5. The integrated circulating liquid cooled dry vacuum unit of claim 4, wherein: roots vacuum pump (2) lateral wall is connected with Roots vacuum pump input tube (17), roots vacuum pump (2) are connected with heat exchanger (7) transmission through Roots vacuum pump input tube (17), roots vacuum pump (2) upper end is provided with Roots vacuum pump output tube (18), roots vacuum pump (2) are connected with liquid reserve tank (3) transmission through Roots vacuum pump output tube (18).

6. The integrated circulating liquid cooled dry vacuum unit of claim 1, wherein: the heat exchanger (7) comprises a heat exchange box (701) and a heat exchange fan (702), wherein the heat exchange box (701) is square, the heat exchange fan (702) is arranged at one end of the heat exchange box (701), and a circulating pump (5) is connected to the side wall of the heat exchange box (701) in a transmission mode.

7. The integrated circulating liquid cooled dry vacuum unit of claim 1, wherein: the circulating pump (5) is provided with a Y-shaped filter (4) at the upper end input end, a second liquid flow pipe (14) is arranged at the lower end output end of the circulating pump (5), and the circulating pump (5) is in transmission connection with the heat exchange box (701) through the second liquid flow pipe (14).

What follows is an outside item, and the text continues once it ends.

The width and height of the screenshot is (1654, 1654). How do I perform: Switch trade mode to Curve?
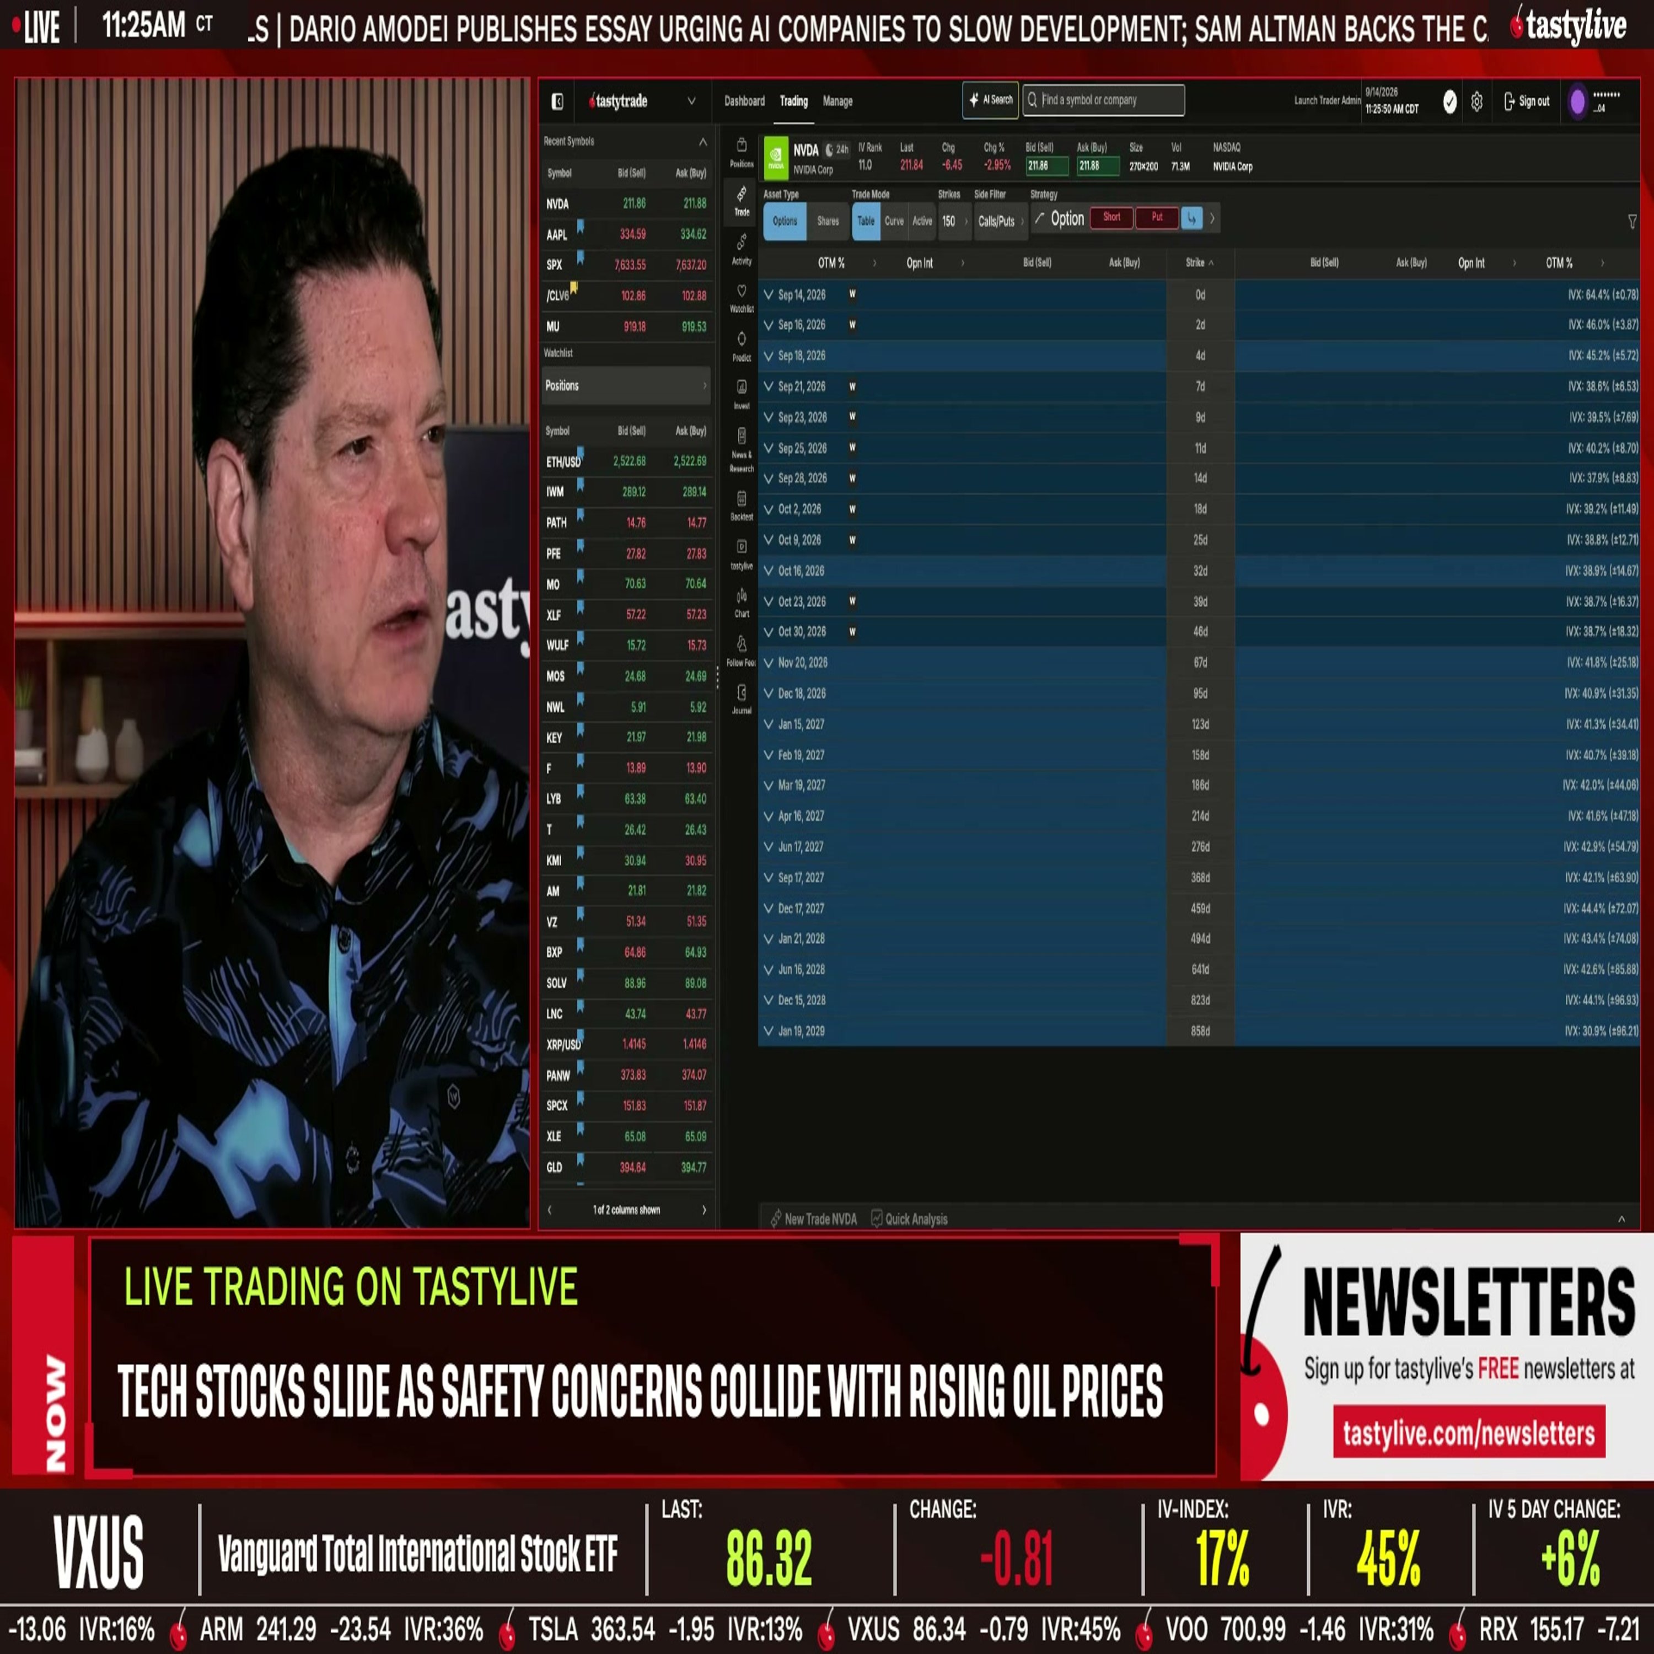pos(894,221)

8. The integrated circulating liquid cooled dry vacuum unit of claim 1, wherein: the Y-shaped filter is characterized in that a first liquid flow pipe (11) is arranged at the upper end of the Y-shaped filter (4), square holes are formed in the upper end of the unit box (10), the square holes are correspondingly formed in the Y-shaped filter (4), and the Y-shaped filter (4) is in transmission connection with the liquid storage box (3) through the first liquid flow pipe (11).

9. The integrated circulating liquid cooled dry vacuum unit of claim 1, wherein: four groups of air outlets (19) are formed in the side wall of the unit box (10), and the air outlets (19) are arranged in a strip shape so that the heat exchanger (7) can be conveniently ventilated.

10. The integrated circulating liquid cooled dry vacuum unit of claim 9, wherein: the side wall of the unit box (10) is provided with a water flow switch (6) and is positioned at one side of the air outlet (19), and the side wall of the unit box (10) is provided with a temperature sensor (8) which is fixedly installed and is positioned at the other side of the air outlet (19).